2022年08月19日 10時14分54秒 | 日記

 昨日、夏休みを楽しんだ大阪の地を離れて愛知に戻つた。

 早めに出ようと思つてゐたが、朝食を摂らうとしてゐたらテレビの下のレコーダーが点滅してゐるのに気づいた。前夜に激しい雨でも降つて停電でもしたのかと思つた(前日の夕方、一瞬停電したことがあつたので、とつさにさう思つた)。それで、電源を落とさうとしてみたが、まつたく作動しない。コンセントを抜いてしばらく置いておくことにした。
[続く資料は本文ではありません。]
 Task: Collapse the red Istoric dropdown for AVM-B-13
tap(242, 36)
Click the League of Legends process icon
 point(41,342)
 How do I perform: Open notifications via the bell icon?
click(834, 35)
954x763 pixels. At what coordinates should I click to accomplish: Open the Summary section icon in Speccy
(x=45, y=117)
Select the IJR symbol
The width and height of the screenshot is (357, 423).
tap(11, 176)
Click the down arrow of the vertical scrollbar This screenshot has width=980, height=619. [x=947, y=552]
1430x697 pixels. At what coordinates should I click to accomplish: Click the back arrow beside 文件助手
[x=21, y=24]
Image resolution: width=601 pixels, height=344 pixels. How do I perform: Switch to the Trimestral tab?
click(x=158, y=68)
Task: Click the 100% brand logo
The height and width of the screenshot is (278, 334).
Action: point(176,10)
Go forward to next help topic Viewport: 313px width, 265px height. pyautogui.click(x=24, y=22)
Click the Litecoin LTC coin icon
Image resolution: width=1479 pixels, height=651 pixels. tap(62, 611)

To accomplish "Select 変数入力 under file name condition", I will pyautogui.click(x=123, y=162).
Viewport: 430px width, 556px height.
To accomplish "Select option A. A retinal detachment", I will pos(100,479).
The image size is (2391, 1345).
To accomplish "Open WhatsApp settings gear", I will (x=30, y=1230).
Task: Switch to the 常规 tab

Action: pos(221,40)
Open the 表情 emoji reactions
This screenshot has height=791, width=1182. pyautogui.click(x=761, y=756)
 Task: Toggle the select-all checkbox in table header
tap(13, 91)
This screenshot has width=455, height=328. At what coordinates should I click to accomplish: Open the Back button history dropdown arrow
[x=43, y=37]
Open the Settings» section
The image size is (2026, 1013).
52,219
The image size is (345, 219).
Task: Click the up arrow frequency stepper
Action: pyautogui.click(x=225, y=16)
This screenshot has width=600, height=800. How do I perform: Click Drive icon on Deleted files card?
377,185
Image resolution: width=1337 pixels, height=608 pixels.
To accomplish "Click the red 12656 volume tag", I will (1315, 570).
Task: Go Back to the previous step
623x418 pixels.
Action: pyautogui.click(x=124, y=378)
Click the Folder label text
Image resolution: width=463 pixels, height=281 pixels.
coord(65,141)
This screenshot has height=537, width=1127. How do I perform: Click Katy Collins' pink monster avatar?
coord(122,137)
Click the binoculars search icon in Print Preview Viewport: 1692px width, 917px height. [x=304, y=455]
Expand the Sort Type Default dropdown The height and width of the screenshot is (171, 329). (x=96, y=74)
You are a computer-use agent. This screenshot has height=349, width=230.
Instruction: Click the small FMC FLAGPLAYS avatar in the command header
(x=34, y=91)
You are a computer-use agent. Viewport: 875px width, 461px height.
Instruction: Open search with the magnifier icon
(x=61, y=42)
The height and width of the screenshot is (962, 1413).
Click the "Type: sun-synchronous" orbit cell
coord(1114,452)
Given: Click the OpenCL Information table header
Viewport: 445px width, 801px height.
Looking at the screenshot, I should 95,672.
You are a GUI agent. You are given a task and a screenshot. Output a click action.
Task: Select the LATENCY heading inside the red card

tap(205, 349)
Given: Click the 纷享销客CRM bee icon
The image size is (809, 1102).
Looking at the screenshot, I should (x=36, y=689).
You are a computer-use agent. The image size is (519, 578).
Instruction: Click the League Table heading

といふのは二年ほど前に調子が悪くてメーカーに問ひ合はせたところ、静電気が悪いことをしてゐるかもしれないので、コンセントを抜いてしばらくそのままにして置いてくださいと言はれたことがあつたからである。

 朝食後に再びコンセントを入れて挑戦してみたが、点滅してゐる状態は改善されなかつた。困つたことになつた。岡本太郎と太陽の塔関係の番組をたくさんハードディスクに録画してあつたが、すべてダメになつてしまつた(大阪では小さな枠でも特集されることが多く、こまめに録画しておいたのに残念だ)。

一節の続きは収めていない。